Researchers at the University of Washington are collaborating with Microsoft to encode, store, and retrieve digital text and images using DNA molecules.

Credit: ExtremeTech.com

University of Washington (UW) professor Luis Ceze is collaborating with Microsoft and other UW researchers to encode, store, and retrieve digital text and images using DNA molecules.

The team tested this process by creating algorithms to match the digital data in DNA, ordering fabricated DNA molecules, and then sequencing and decoding the information for comparison to the original file.

"There's a maximum length of a molecule you can make, and it's about 200 [to] 300 nucleotides, which is big by DNA standards, but small by computer science standards," says UW postdoctoral researcher James Bornholt. "One of the things we had to do was break data down into smaller chunks and put each one in a separate molecule and have a pool of molecules, that combined, contain a file."

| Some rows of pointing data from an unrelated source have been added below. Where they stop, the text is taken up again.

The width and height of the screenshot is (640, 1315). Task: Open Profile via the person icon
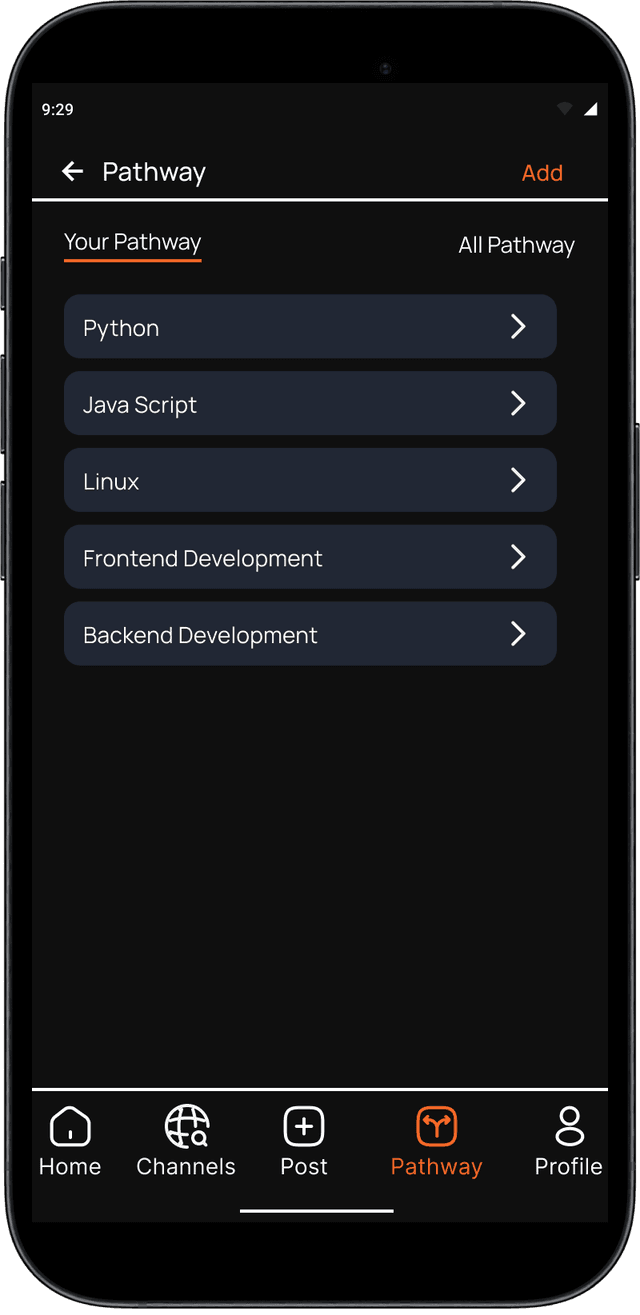tap(569, 1126)
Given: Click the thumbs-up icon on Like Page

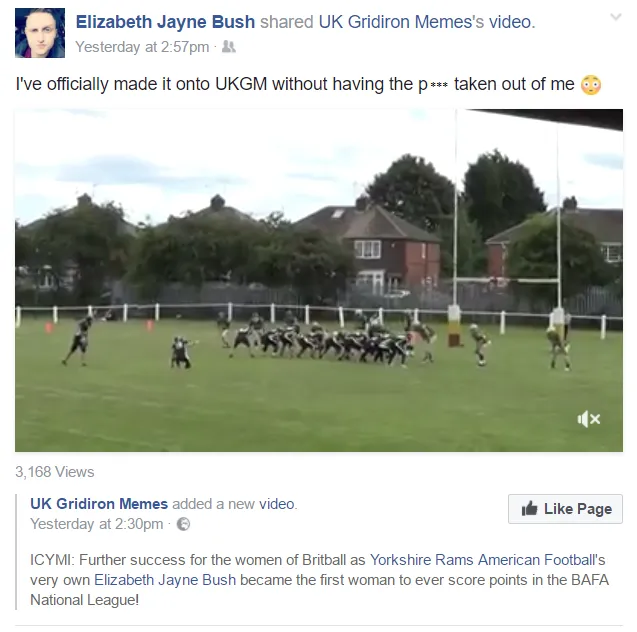Looking at the screenshot, I should [x=529, y=508].
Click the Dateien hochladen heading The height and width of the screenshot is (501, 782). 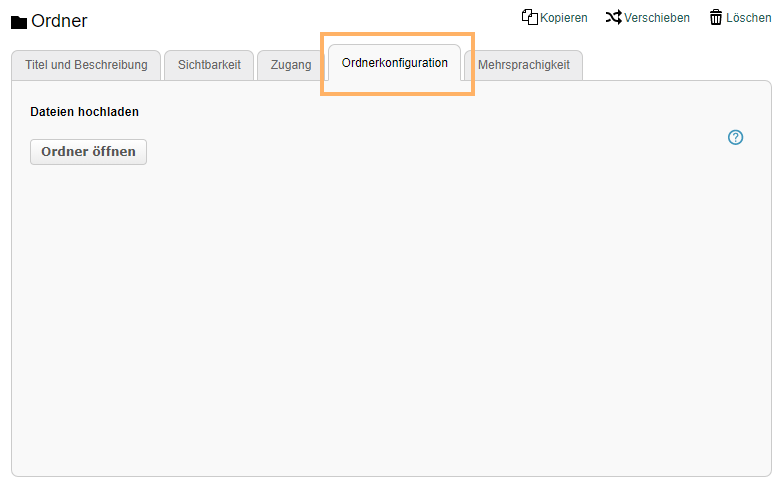pos(84,112)
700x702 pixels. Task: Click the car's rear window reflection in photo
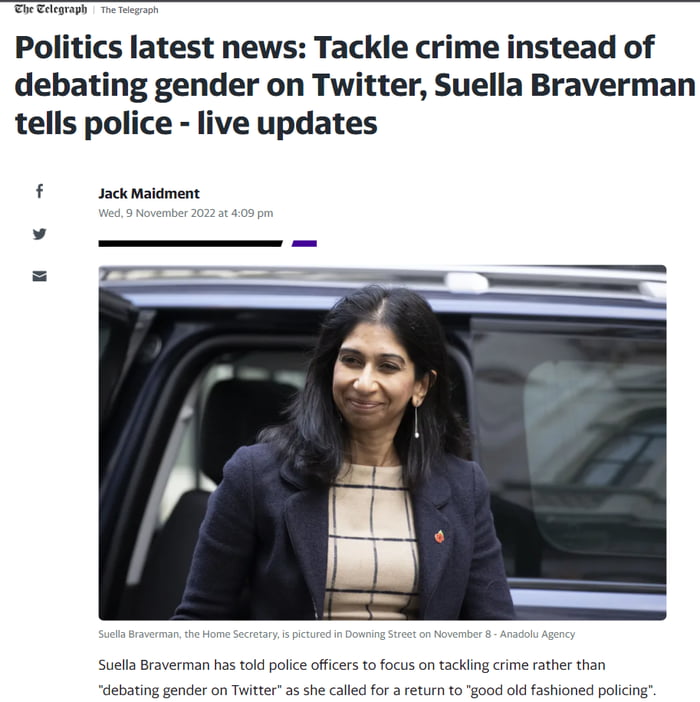(x=568, y=448)
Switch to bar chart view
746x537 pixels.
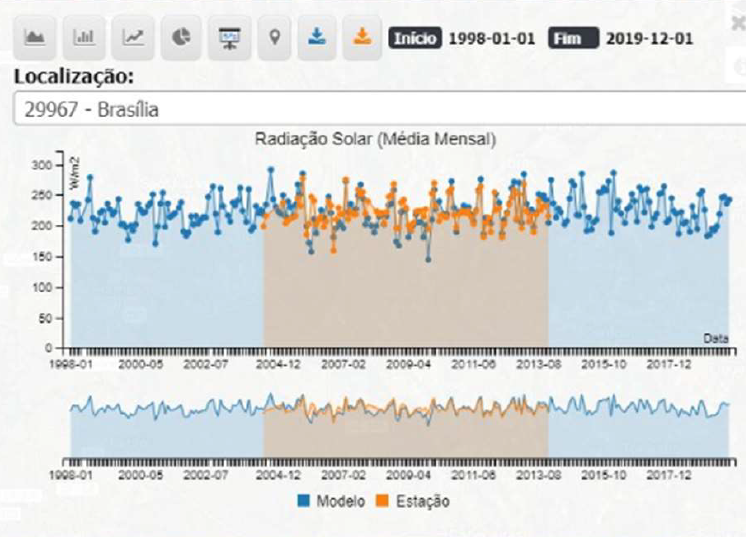pos(84,37)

To address the challenge of random access in information storage/retrieval, the researchers employed polymerase chain reaction methods in which DNA fragments are placed in a liquid medium with unique primers that identify regions of interest. For every DNA-encoded digital file, they positioned identifying sequences on each end to differentiate them from the rest of the data.

Ceze believes DNA could be used to archive large datasets partly because it defies obsolescence and its storage capacity is extremely dense.